- Born: 1949 (age 76–77) Walsenburg, Colorado, United States
- Education: University of Washington
- Scientific career
- Fields: Poet
- Workplaces: University of Florida

= Debora Greger =

American poet and artist (born 1949)

Debora Greger (born 1949) is an American poet as well as a visual artist.

She was raised in Richland, Washington.
She attended the University of Washington and then the Iowa Writers' Workshop. She then went on to hold fellowships at the Fine Arts Work Center in Provincetown and at Harvard University's Radcliffe Institute for Advanced Study. She was professor of English and creative writing at the University of Florida until retiring. She now works as Poet in Residence at the Harn Museum of Art.

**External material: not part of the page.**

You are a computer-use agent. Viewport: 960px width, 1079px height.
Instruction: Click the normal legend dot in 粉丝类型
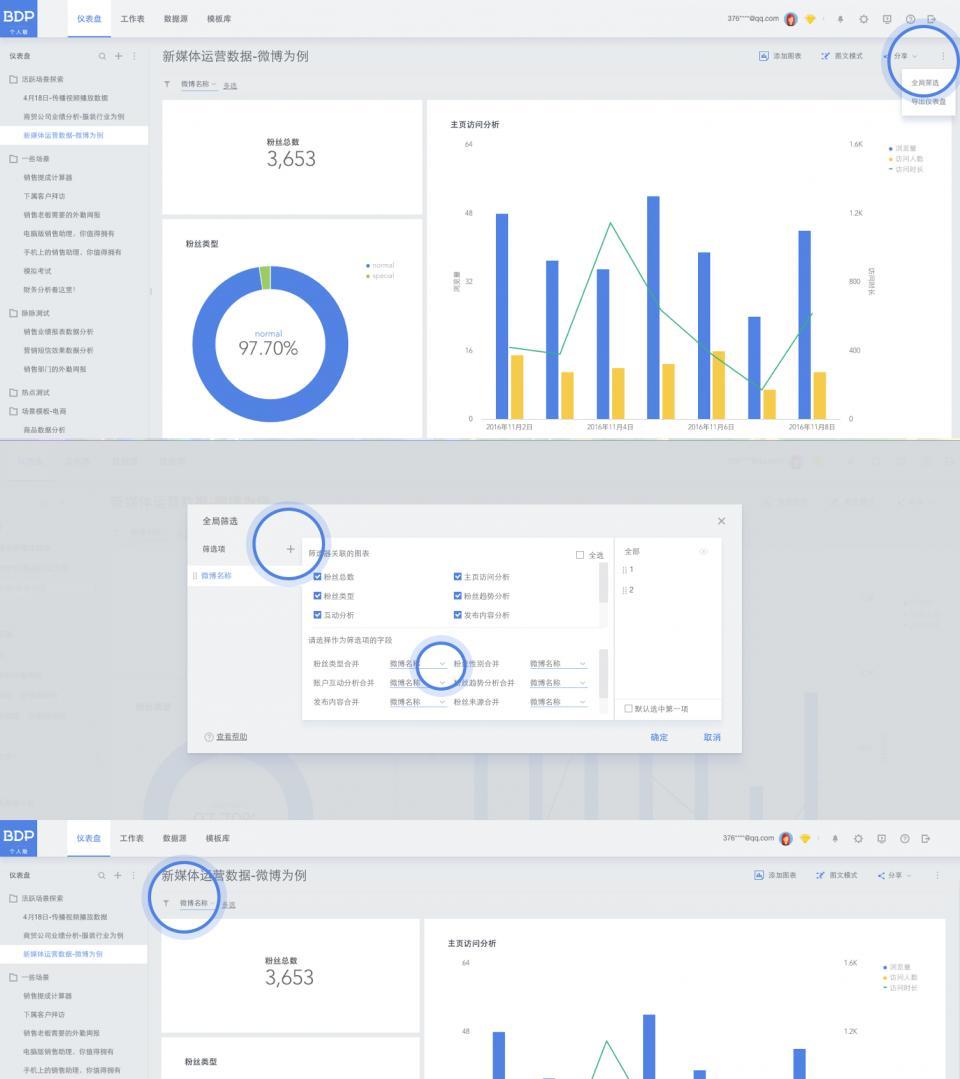click(368, 266)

Her poetry has been included in six volumes of The Best American Poetry and she has exhibited her artwork at several galleries and museums across the country. She also has a poem on Poetry 180 in number 42.
Her work appeared in Paris Review, The Nation, Poetry, and The New Criterion.

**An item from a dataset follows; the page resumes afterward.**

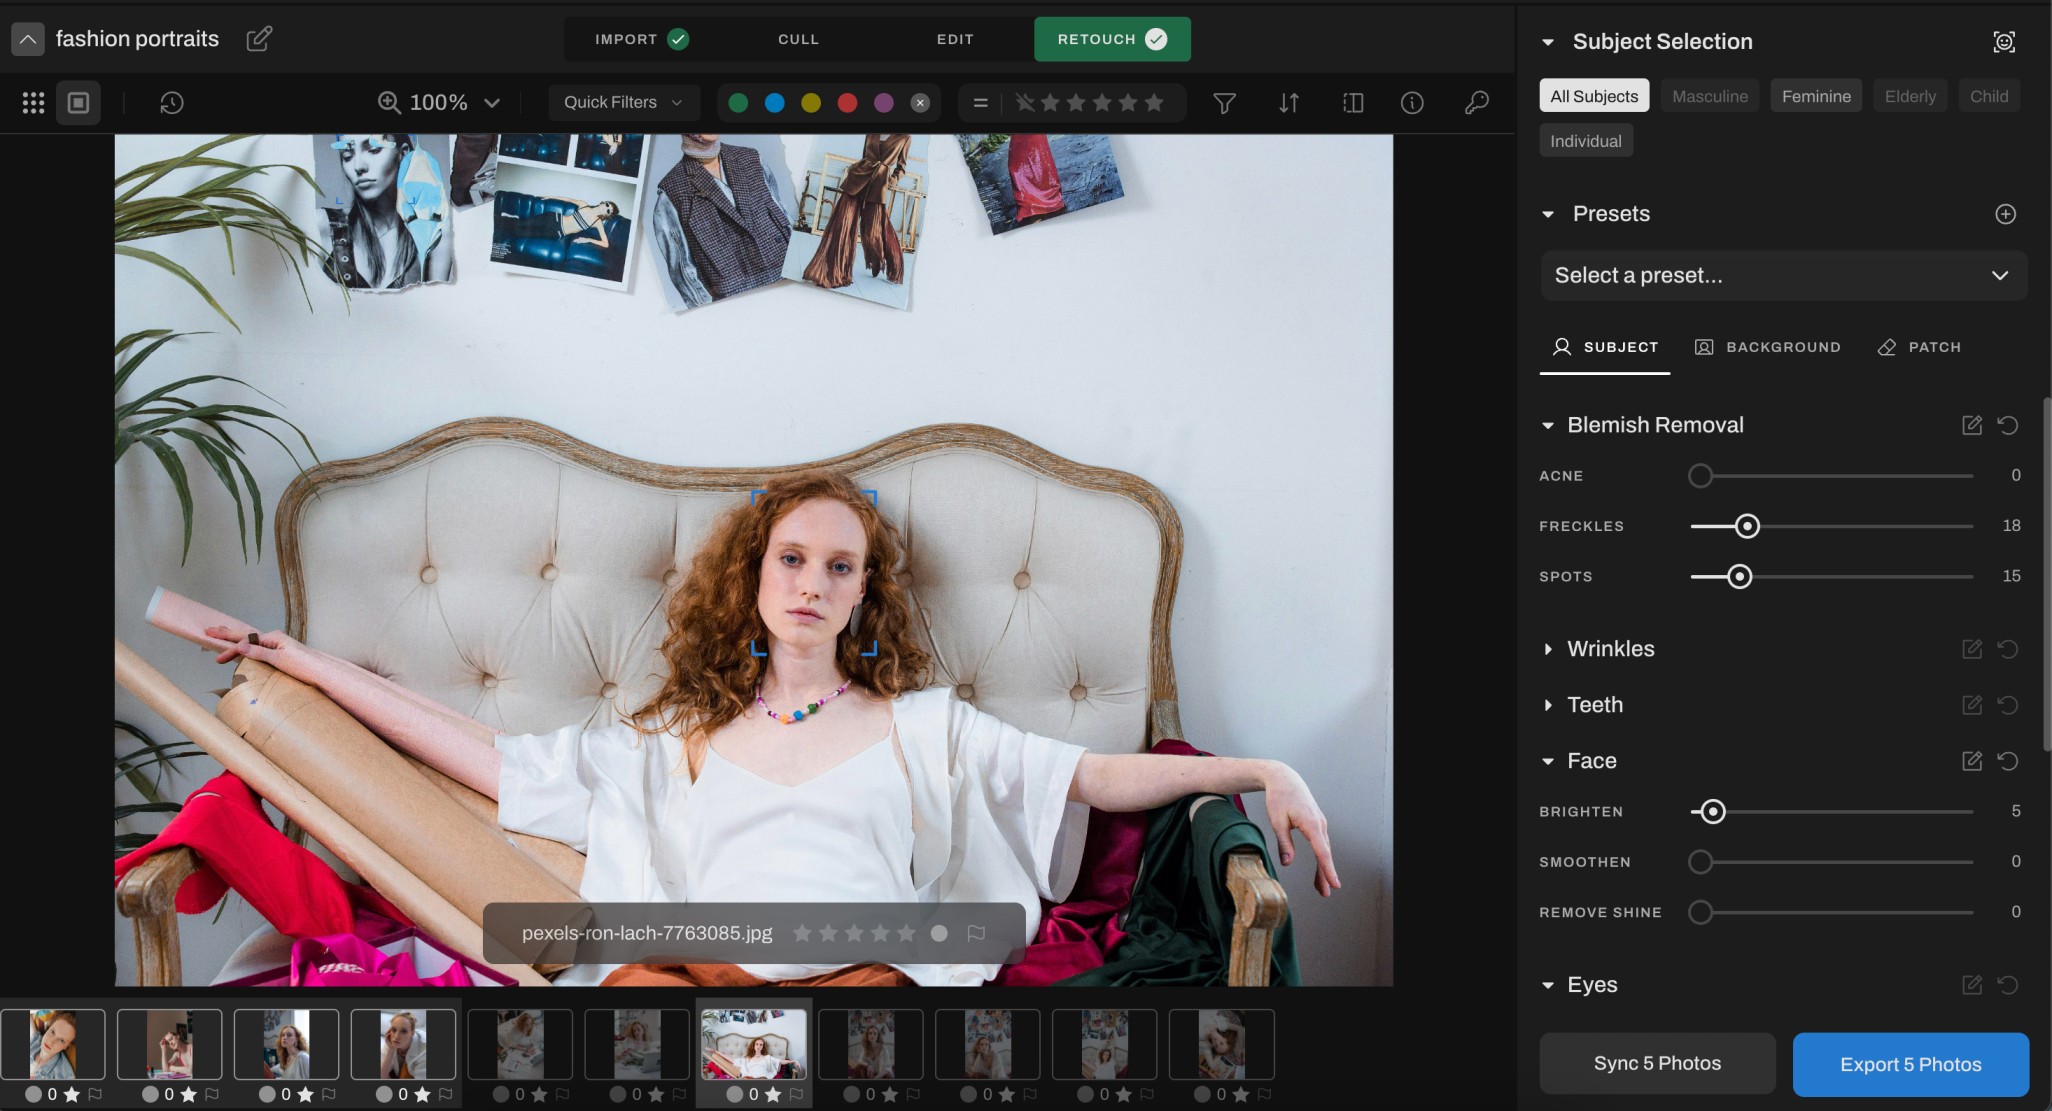
Task: Open the info circle icon
Action: [1412, 103]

She lives in Gainesville, Florida and Cambridge, England with her life-partner, the poet and critic, William Logan.

==Awards==
- 2012: Aiken Taylor Award for Modern American Poetry
- 2004: John William Corrington Award for Literary Excellence, Centenary College
- 1996: Lenore Marshall Poetry Prize, Finalist
- 1991: National Endowment for the Arts Fellowship
- 1990: Award in Literature from the American Academy and Institute of Arts and Letters
- 1988: Brandeis University Poetry Award
- 1987: Academy of American Poets' Peter I.B. Lavan Award
- 1987: Fellowship from the John Simon Guggenheim Memorial Foundation
- 1985: National Endowment for the Arts Fellowship
- 1982: Amy Lowell Poetry Traveling Scholarship
- 1979: "Discovery"/The Nation Poetry Prize
- 1977: Fine Arts Work Center in Provincetown, Fellowship
- 1974: Grolier Prize in Poetry
- Ingram Merrill Foundation Fellowship

==Books==
- 2017: In Darwin's Room. Penguin.
- 2012: By Herself. Penguin.
- 2008: Men, Women, and Ghosts. Penguin.
- 2004: Western Art. Penguin.
- 2001: God. Penguin.
- 1996: Desert Fathers, Uranium Daughters. Penguin.
- 1994: Off-Season at the Edge of the World. University of Illinois Press.
- 1990: The 1002nd Night. Princeton University Press.
- 1985: Blank Country (limited edition chapbook). Meadow Press.
- 1985: And. Princeton University Press.
- 1980: Cartography (limited edition chapbook). Penumbra Press.
- 1980: Movable Islands. Princeton University Press.